Diese Info habe ich auch, allerdings nicht schriftlich niedergelegt, sondern von einem, der sich hauptamtlich der Busfehlersuche widmet. Grund sei, daß sich bei vielen nahe beieinanderliegenden Klemmstellen, Fehler und mögliche Übergangswiderstände zu stark auf den Bus auswirken. Also wenn mal 2 Teilnehmer nahe beieinander liegen, sollte das schon gehen, aber im Schaltschrank sind es ja manchmal 8 und mehr.


----------



## Krumnix (8 Oktober 2007)

Jo. Hier sind es 18 Umrichter von Danfoss, die nebeneinander gepresst sind.
Aber ohne "Beweise" glaubt mir der Betrieber leider nicht


----------



## Krumnix (8 Oktober 2007)

Hmmmm. Vielleicht hab ich was gefunden.

Und zwar folgendes:
Die Länge zwischen 2 Teilnehmer ist abhängig von ihrer Wertigkeit.

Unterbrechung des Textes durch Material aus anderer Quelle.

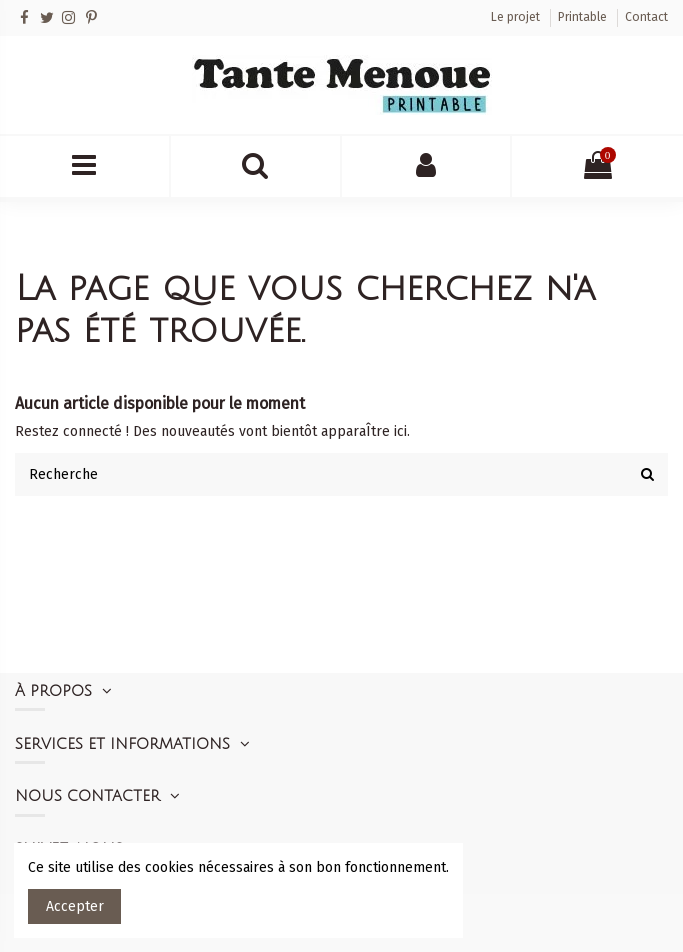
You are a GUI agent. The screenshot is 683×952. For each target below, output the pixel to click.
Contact (646, 17)
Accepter (75, 906)
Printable (584, 17)
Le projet (517, 17)
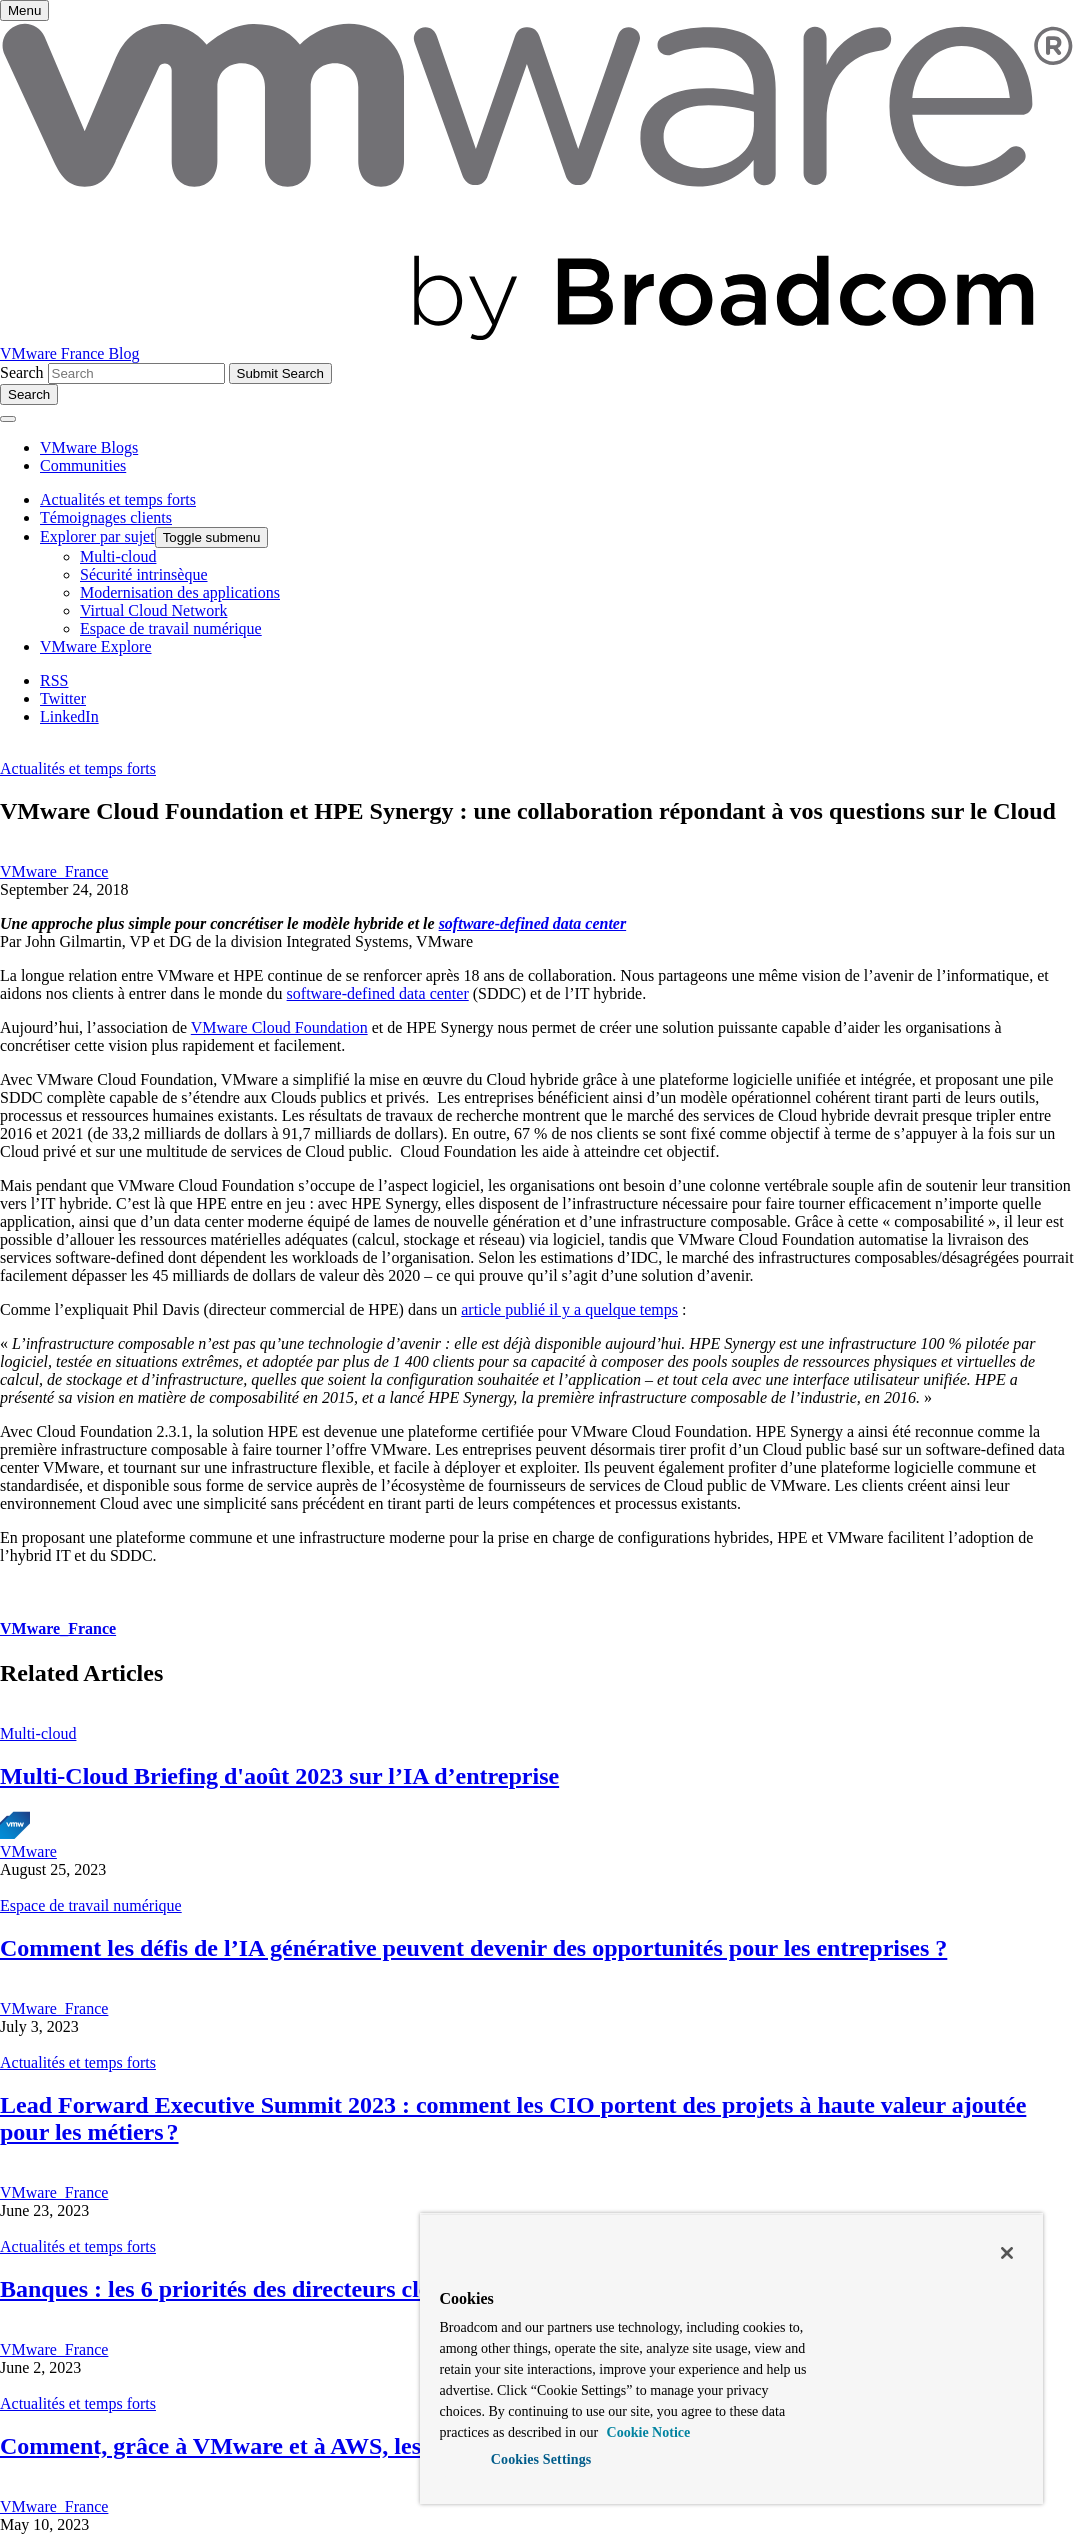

Ist die Länge zwischen 2 Teilnehmer >10m ist die Wertigkeit egal.

Ist die Länge <10m so muss der Abstand überprüft und berechnet
werden.

Pro Teilnehmer am Bussegment ergibt sich dann folgende Wertigkeiten:

Normaler Busstecker (auch mit Programmierschnittstelle) hat eine
Wertigkeit von 0,1.

18 Teilnehmer am Bus ergibt eine Wertigkeit von 1,8
Abstand zwischen den Teilnehmer ist dann mindestens 1,8m.

Die Wertigkeit der anderen Busteilnehmer wie Umrichter etc. ergeben
sich daraus, das sie eine Direktverbindung haben und auch 0,1 als
Wertigkeit.

Busstecker mit einer Stichleitung haben Wertigkeit von 1,5 z.B.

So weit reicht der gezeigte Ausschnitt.